The Stripes of Our Climate Past – A Reminder to Take Note

The #showyourstripes campaign takes place every year on June 21st and is inspired by data visualisations created by Ed Hawkins, a climate researcher at the University of Reading in the United Kingdom and lead author of the Intergovernmental Panel on Climate Change’s (IPCC) Sixth Assessment Report. He developed the “warming stripes” graphic, a collection of visual representations of temperature changes measured in each country over the past 100 years or more. Each stripe represents the temperature of that respective country, calculated as an annual average. For most countries, the stripes start in the year 1901 and end in 2018. For the United Kingdom, the United States of America, Switzerland, and Germany, the data begins in the late 19th century.

Climate changes and global temperature warming are not just future issues but also present concerns. And our recent as well as distant past can provide us with clues for addressing them.

A Race Against Time and a Final Call to Respect the 1.5°C Threshold

The choices we make and the actions we implement in this decade will have an impact in the near future and even for the next millennium. This synthesis indicates that we are approaching “irreversible” levels of global warming with catastrophic consequences, and that “now or never” is the moment to take drastic measures to reduce greenhouse gas emissions in order to avoid potential disaster.
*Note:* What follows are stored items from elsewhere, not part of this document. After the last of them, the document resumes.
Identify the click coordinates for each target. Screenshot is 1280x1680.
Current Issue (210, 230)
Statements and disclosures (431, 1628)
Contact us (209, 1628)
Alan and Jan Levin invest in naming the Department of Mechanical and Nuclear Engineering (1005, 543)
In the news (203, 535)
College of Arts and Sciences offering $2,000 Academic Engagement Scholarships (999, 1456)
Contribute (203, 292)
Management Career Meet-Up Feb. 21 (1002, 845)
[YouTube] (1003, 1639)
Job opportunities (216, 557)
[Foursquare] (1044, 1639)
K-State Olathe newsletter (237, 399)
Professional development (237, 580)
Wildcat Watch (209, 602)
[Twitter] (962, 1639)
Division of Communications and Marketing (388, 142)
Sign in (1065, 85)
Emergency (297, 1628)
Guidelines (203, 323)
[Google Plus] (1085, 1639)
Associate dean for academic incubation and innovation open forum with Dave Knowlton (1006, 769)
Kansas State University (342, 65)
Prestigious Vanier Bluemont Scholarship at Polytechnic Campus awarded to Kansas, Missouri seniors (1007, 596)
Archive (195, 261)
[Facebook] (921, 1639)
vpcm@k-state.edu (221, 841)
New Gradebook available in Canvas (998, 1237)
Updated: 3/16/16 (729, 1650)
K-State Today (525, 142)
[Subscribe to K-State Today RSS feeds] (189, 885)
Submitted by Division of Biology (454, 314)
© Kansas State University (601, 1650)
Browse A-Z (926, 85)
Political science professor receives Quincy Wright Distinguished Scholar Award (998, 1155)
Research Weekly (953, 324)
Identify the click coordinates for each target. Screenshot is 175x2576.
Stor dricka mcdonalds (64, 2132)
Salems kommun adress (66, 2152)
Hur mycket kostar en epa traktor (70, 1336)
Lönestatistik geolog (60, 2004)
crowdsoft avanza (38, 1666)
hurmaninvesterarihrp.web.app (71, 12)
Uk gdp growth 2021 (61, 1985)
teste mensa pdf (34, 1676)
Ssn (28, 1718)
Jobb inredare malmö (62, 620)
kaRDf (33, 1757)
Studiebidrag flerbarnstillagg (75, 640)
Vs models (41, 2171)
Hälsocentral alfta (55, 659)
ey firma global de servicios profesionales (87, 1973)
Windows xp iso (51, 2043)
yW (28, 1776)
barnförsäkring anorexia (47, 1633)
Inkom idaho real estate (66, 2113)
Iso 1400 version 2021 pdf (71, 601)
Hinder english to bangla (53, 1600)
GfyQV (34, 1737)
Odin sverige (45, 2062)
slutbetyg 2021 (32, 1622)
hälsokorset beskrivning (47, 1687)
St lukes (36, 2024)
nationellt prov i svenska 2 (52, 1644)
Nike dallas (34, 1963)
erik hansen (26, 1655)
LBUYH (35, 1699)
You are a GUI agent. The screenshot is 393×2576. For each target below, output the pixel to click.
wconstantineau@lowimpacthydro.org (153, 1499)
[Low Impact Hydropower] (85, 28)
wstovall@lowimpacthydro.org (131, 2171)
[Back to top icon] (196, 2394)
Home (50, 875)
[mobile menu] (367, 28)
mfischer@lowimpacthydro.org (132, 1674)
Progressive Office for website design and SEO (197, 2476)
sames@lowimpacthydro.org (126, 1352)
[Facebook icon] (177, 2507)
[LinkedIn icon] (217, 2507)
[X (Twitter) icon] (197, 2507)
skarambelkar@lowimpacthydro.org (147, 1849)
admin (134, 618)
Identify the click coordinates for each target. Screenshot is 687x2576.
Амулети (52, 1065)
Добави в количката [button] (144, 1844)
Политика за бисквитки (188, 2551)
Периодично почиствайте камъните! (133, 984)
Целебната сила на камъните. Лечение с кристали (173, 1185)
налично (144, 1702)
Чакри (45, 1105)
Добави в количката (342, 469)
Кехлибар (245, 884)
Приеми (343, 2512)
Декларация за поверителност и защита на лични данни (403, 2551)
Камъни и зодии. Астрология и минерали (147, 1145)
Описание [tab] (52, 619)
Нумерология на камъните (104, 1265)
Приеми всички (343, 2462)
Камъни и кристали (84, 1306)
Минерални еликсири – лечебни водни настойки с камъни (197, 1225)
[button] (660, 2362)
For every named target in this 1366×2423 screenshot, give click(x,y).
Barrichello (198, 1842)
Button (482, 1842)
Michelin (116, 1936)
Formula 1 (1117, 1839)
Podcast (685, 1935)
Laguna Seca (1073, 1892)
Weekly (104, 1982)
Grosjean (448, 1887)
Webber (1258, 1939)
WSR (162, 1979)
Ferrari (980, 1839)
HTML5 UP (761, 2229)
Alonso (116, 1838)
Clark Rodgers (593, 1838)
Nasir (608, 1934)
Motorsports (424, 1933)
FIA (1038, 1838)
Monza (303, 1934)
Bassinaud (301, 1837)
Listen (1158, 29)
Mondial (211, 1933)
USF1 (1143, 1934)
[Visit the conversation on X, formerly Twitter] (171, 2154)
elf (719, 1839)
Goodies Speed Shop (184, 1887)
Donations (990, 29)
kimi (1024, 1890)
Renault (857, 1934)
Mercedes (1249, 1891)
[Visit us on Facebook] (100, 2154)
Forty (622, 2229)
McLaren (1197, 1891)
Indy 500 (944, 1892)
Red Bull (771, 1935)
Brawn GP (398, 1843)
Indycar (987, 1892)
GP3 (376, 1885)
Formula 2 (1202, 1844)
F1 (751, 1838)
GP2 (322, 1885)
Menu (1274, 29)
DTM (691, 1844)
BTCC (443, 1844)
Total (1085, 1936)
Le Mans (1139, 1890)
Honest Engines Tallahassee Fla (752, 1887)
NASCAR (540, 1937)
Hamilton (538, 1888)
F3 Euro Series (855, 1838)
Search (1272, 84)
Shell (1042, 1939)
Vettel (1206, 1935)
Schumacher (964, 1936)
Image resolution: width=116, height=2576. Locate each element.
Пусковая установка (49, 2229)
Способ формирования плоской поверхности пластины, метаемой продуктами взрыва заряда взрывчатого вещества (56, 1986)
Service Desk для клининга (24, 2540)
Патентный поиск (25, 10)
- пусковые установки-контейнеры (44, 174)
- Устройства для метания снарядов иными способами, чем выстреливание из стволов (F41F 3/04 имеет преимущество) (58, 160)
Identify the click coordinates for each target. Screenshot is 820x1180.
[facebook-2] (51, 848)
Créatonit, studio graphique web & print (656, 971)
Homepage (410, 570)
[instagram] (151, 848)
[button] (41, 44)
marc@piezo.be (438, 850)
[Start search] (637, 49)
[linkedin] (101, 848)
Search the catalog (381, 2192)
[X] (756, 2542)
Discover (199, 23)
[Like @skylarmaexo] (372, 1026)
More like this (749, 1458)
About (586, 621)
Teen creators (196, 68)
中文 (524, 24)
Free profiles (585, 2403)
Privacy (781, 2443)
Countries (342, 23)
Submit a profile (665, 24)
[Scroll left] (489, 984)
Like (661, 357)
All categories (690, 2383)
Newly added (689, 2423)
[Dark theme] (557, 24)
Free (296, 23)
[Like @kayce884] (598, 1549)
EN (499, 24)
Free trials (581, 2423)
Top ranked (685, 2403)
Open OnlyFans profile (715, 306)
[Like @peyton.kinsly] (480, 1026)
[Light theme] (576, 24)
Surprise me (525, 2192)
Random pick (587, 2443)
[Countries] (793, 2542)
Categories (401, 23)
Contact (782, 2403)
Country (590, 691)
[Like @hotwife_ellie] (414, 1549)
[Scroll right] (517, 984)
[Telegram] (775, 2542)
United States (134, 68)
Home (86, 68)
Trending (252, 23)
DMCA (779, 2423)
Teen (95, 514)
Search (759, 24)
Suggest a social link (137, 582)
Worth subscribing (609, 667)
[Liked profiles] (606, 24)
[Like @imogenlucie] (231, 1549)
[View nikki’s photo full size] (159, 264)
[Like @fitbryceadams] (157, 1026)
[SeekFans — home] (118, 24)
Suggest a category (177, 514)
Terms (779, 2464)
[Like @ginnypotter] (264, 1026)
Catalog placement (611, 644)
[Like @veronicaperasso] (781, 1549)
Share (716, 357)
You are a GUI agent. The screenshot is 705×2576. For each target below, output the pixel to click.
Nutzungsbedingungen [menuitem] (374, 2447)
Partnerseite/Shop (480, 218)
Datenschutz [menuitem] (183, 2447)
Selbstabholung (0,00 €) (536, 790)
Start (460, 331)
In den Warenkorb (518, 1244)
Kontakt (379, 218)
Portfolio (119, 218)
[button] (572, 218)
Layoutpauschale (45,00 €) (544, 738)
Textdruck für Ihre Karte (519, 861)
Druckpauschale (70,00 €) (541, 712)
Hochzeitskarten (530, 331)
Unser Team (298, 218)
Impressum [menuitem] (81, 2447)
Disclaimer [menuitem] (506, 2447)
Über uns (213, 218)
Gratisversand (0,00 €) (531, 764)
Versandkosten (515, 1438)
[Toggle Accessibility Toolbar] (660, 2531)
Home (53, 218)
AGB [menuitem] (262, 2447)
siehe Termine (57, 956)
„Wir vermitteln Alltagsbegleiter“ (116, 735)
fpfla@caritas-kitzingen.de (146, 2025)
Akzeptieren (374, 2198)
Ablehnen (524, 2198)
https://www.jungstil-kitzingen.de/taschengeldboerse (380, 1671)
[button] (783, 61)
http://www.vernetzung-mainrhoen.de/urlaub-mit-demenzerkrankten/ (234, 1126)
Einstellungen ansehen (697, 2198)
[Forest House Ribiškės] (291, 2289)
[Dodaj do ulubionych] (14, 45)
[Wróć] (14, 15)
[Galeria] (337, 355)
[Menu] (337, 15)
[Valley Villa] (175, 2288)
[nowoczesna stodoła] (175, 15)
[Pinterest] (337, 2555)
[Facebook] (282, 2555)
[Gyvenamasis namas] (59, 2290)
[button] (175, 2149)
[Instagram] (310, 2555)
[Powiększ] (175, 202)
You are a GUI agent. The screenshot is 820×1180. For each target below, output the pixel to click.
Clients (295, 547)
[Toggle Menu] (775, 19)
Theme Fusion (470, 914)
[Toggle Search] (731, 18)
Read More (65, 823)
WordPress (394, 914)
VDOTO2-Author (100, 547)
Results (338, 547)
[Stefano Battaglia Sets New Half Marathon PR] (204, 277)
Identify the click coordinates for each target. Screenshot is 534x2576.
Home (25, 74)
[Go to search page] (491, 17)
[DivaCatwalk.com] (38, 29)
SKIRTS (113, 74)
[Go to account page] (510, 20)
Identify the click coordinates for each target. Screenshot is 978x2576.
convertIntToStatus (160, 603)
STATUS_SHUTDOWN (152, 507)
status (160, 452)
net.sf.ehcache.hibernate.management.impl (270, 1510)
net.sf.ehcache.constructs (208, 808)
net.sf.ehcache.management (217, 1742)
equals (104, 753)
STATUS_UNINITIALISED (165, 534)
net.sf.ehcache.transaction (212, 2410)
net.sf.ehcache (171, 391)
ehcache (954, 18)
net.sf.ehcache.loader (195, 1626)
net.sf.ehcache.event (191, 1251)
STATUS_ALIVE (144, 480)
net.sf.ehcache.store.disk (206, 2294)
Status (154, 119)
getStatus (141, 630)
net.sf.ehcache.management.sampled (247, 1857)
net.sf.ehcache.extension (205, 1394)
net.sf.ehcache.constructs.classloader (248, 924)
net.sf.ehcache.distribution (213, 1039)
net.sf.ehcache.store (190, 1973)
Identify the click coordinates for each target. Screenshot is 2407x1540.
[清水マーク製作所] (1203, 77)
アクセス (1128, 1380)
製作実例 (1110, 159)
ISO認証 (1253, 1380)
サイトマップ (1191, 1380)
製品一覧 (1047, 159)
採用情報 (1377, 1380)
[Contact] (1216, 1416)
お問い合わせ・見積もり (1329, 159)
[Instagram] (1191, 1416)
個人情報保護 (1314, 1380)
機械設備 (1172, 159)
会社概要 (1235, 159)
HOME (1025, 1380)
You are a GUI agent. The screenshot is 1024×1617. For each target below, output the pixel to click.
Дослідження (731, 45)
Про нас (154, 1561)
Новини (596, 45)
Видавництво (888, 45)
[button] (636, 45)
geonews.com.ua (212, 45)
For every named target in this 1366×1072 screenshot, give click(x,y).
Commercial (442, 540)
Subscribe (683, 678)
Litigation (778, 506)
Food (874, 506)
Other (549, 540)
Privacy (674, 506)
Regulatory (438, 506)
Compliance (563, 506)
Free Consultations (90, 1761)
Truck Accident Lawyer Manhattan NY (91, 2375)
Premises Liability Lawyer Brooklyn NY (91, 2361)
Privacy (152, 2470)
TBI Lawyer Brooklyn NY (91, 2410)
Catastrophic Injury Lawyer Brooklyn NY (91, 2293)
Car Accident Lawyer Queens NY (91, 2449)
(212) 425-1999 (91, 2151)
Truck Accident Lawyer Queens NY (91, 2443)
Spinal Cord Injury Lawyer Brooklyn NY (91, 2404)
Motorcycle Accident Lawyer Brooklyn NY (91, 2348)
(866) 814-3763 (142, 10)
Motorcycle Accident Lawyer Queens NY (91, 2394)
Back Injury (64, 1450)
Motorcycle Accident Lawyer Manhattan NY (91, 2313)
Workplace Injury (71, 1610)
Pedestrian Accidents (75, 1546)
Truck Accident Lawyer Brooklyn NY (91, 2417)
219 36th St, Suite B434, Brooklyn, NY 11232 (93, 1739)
The next IPCC report is expected in 2030, which means that with the publication of the IPCC AR6 report, there’s still a chance to keep the global average temperature increase under 1.5°C compared to the pre-industrial period. The fundamental physics of climate change are well understood, and the effects of climate change are highly visible, suggesting that we might have IPCC reports appearing even earlier than 2030, serving as a scientific basis for decision-makers in the upcoming critical period.

Climate stripes of the planet, of Europe, Romania and Bucharest

Additionally, with the Climate Data Store – ERA5 Explorer service provided by Copernicus, we can experiment and observe the warming stripes that offer an overview of the annual temperature trends in cities across Romania for the period 1979-2020.

The colour of each stripe represents the temperature anomaly for a specific year, indicating how much warmer (red) or cooler (blue) that year was compared to the long-term reference period of 1981-2010.